Otimismo brasileiro: Alckmin vê boas perspectivas para conversa entre Lula e Trump

Otimismo brasileiro: Alckmin vê boas perspectivas para conversa entre Lula e Trump

Vice-presidente diz que reunião ainda não tem data, mas espera avanços em comércio e acordos estratégicos

O vice-presidente e ministro do Desenvolvimento, Indústria, Comércio e Serviços, Geraldo Alckmin, afirmou que o encontro entre o presidente Luiz Inácio Lula da Silva e o presidente americano Donald Trump, previsto para os próximos dias, representa um primeiro passo importante para destravar negociações comerciais entre Brasil e Estados Unidos.

Em entrevista ao apresentador Datena, na Rede TV, Alckmin destacou que a conversa ainda não tem data marcada, mas o governo brasileiro está confiante. “Essa boa sinalização do presidente Trump e do presidente Lula foi um passo importante.

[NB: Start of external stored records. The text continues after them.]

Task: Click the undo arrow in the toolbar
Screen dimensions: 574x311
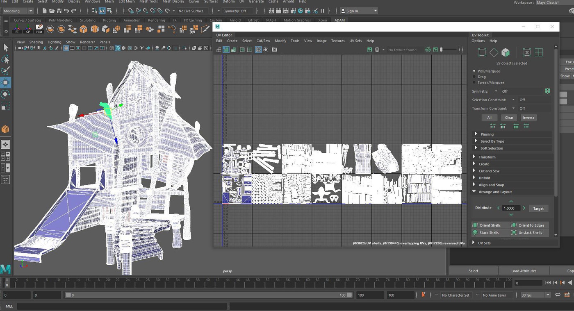Action: (x=66, y=11)
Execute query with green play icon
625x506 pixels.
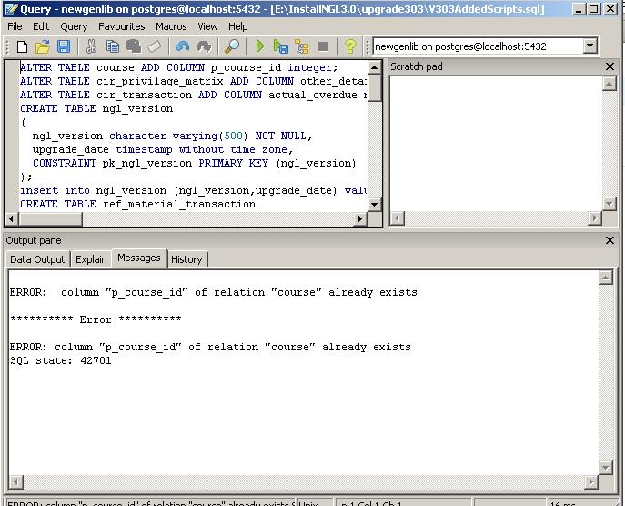260,46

Agora, temos que avançar para reduzir tarifas e ampliar a lista de produtos beneficiados”, explicou.

Segundo o vice-presidente, o encontro em Nova York, durante a Assembleia-Geral da ONU, gerou uma identidade de diálogo entre os dois líderes. “Havia certa preocupação sobre esse encontro, mas acabou sendo o contrário”, comentou.

Alckmin ressaltou ainda que há grande espaço para tratar de questões não tarifárias, como minerais estratégicos e data centers. Ele reforçou que decisões internas, como políticas regulatórias e tributárias, não têm relação com o diálogo bilateral, destacando que se trata de relações entre as duas maiores economias e democracias das Américas.

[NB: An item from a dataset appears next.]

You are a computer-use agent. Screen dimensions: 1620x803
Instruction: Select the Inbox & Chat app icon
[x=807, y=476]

O vice lembrou que, recentemente, uma ordem executiva de Trump zerou tarifas de celulose, ferro-níquel e herbicidas brasileiros, representando US$ 1,7 bilhão em exportações. Ele também mencionou a importância de acordos como o do Mercosul com a União Europeia, que fortalecem negociações e enviam sinais ao mundo sobre a viabilidade do livre comércio e do multilateralismo.

Por fim, Alckmin elogiou a habilidade de Lula em diálogo e negociação: “O presidente tem inteligência e experiência natural para negociar. Ele luta pelos trabalhadores e, no final, consegue fechar acordos. Esse é o caminho que seguimos”.